Ia mengatakan sampah di sekolah dibagi dua, yakni sampah di luar kelas dan sampah di dalam kelas. \"Yang masuk ke bank sampah dikumpulkan oleh anak itu dari dalam kelas saja. Sementara yang berada di luar dilakukan oleh petugas kebersihan. Alhamdulillah mulai berjalan. Anak-anak sehabis pulang sekolah terutama hari Sabtu sudah mulai mengantre di Bank Sampah,\" terang Maman.
Sama halnya yang diterapkan di RW 7 Pulobaru. Sistem pengelolaan Bank Sampah dibuat seperti menambung. Hal ini karena tidak setiap hari siswa menyetorkan sampah ke Bank Sampah. Dikatakan dia, dengan adanya Bank Sampah, selain bermanfaat mengurangi volume sampah, juga bernilai ekonomis. Pasalnya setiap kelas akan memiliki kas tabungan sendiri-sendiri. \"Biasanya mereka gunakan untuk kegiatan-kegiatan kelas dan kegiatan sosial,\" sebutnya.
Ketua Bank Sampah SMPN 5 Cirebon, Ismi Akhadiyah menyebutkan dirinya bangga menjadi bagian dari pengurus Bank Sampah. Hal itu karena bisa mengajak orang lain untuk menjaga kebersihan. Terlebih di lingkungan sekolah agar bisa lingkungan belajar lebih nyaman.

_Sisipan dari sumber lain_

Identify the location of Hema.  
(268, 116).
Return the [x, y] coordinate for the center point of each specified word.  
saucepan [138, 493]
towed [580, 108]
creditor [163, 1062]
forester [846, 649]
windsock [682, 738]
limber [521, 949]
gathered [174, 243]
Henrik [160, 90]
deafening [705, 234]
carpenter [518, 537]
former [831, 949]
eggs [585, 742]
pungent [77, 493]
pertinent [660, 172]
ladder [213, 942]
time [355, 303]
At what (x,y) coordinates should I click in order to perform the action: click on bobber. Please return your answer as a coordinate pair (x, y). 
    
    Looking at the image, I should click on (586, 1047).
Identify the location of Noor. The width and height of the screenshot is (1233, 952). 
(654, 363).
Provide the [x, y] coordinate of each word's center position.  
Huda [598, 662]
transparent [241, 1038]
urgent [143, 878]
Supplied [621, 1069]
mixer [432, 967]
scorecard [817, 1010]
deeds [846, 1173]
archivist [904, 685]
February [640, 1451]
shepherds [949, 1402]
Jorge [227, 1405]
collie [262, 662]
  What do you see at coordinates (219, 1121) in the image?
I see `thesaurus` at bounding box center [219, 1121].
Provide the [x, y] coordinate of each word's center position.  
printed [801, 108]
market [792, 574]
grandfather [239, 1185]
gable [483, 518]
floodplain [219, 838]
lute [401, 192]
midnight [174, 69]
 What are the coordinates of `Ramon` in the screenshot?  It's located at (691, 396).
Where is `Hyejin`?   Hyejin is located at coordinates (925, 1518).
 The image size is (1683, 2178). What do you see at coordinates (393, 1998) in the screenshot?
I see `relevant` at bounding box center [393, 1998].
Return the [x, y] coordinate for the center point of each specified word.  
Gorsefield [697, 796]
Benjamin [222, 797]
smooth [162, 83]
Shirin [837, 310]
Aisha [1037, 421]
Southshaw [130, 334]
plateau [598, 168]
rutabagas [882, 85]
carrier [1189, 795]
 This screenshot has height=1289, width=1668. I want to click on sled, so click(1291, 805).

\"Sampah di SMPN 5 menjadi berkurang. Selain itu sekolah menjadi tambah bersih. Kesadaran siswa juga semakin meningkat mereka sudah inisiatif. Kita juga ingin mengkader dan mengajak teman-teman yang lain untuk buang sampah, dan menjelaskan sampah juga bisa produktif,\" jelas siswa kelas 8 SMPN 5 Cirebon itu. (jml)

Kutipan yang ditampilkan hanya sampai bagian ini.